As enterprises race to adopt cloud technology, they also encounter a combination of new possible threats from the rapid and frequently unorganized deployment of different cloud-based technologies. Particular concerns surround the adoption of so-called hybrid cloud technologies, Sean Metcalf, founder of cloud security advisory company Trimarc told the attendees of DEF CON Safe Mode last week.
The hybrid cloud is a blend of on-premises infrastructure combined with cloud-hosted infrastructure (infrastructure-as-a-service, or IaaS) and services (software-as-a-service, or SaaS). The IaaS providers are usually giants such as Amazon’s AWS, Microsoft’s Azure or Google’s Cloud Platform. Extending on-premises data centers into the cloud basically means the cloud is effectively operating as a virtualization host like VMware or Microsoft Hyper V, Metcalf said.
Because of this effective virtualization, any attacks that are associated with those cloud data center elements are similar to how you would attack VMware and Hyper V “but with the additional overhead of ‘well, it’s hosted by Microsoft or it’s hosted by Amazon, or it’s hosted Google,’” Metcalf tells CSO.
Each of those hosting giants have different capabilities and configurations, which makes securing them even more complicated for companies. These complexities are especially true for larger organizations, which often have virtual machine (VM) instances that are installed across multiple cloud servers, Metcalf says. The use of multiple cloud providers is common for organizations because “anyone with a credit card can sign up for a cloud subscription or cloud account, which means any of the business units can set up their own subscription or their own account or tenant,” Metcalf says.

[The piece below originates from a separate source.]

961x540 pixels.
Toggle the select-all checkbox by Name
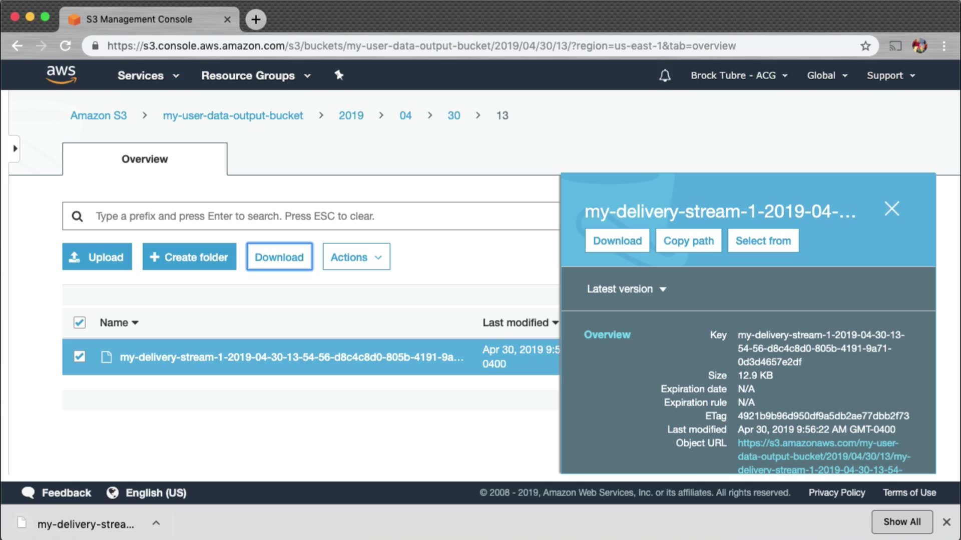[x=80, y=323]
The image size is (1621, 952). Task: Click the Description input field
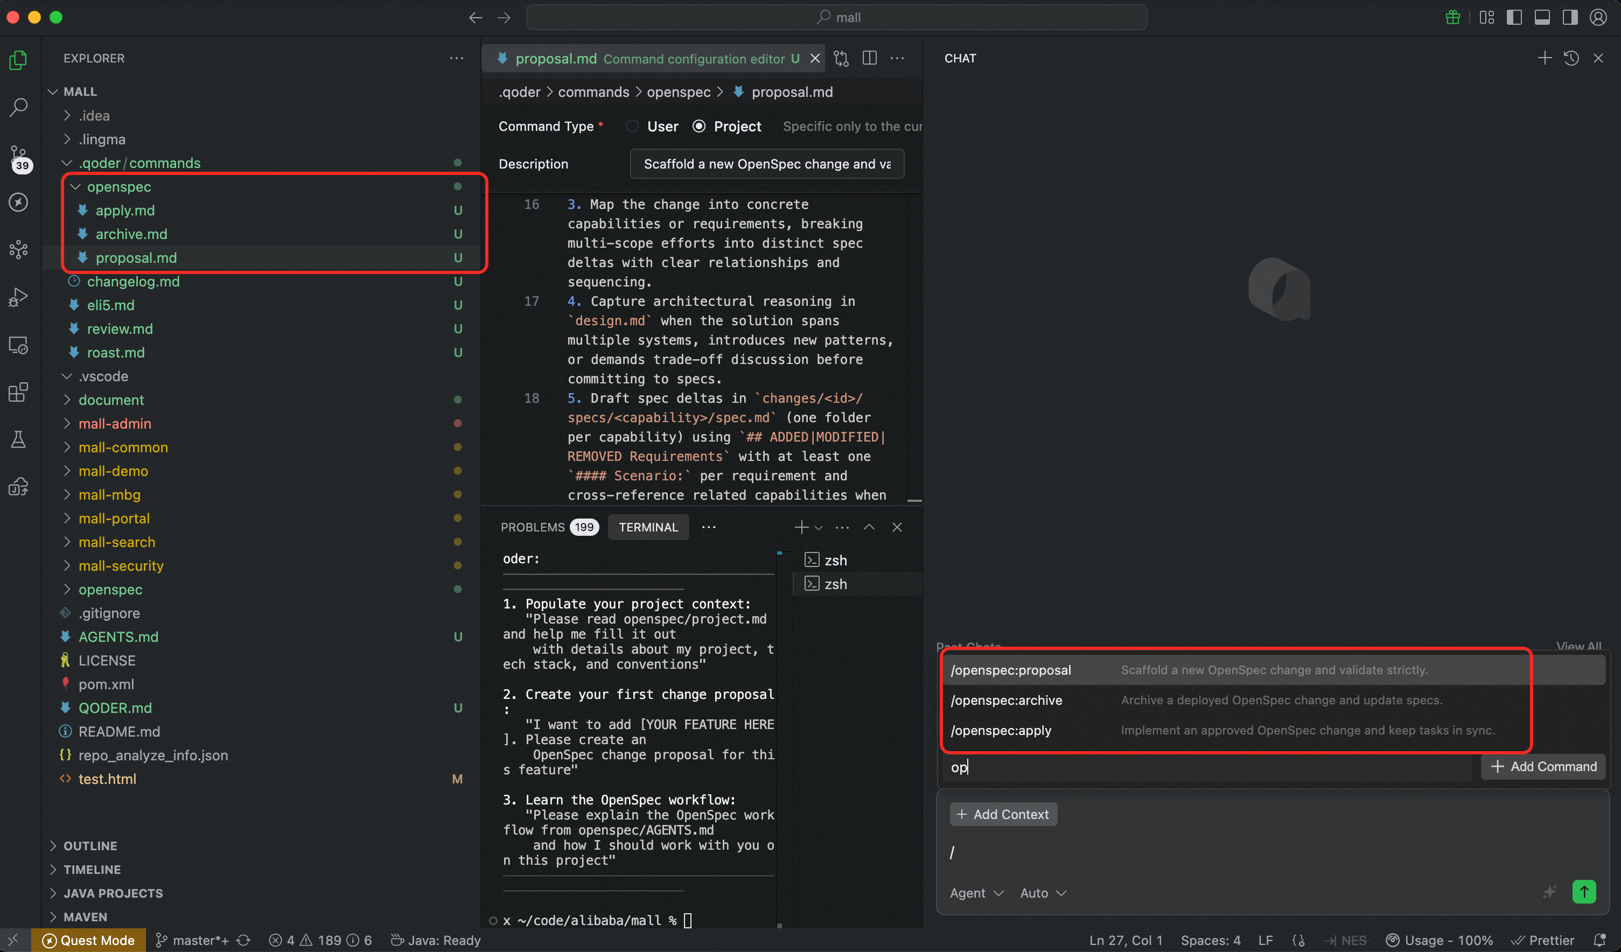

The challenges grow when factoring in the other elements of the hybrid cloud, the SaaS applications such as Salesforce or Workday or Office 365. Each of these SaaS elements have their own requirements and use their own synchronization tools that are configured in the on-premises environment. An extensive amount of information from the on-premises infrastructure, typically Active Directory, a directory service for Windows domain networks, often ends up in the cloud environment.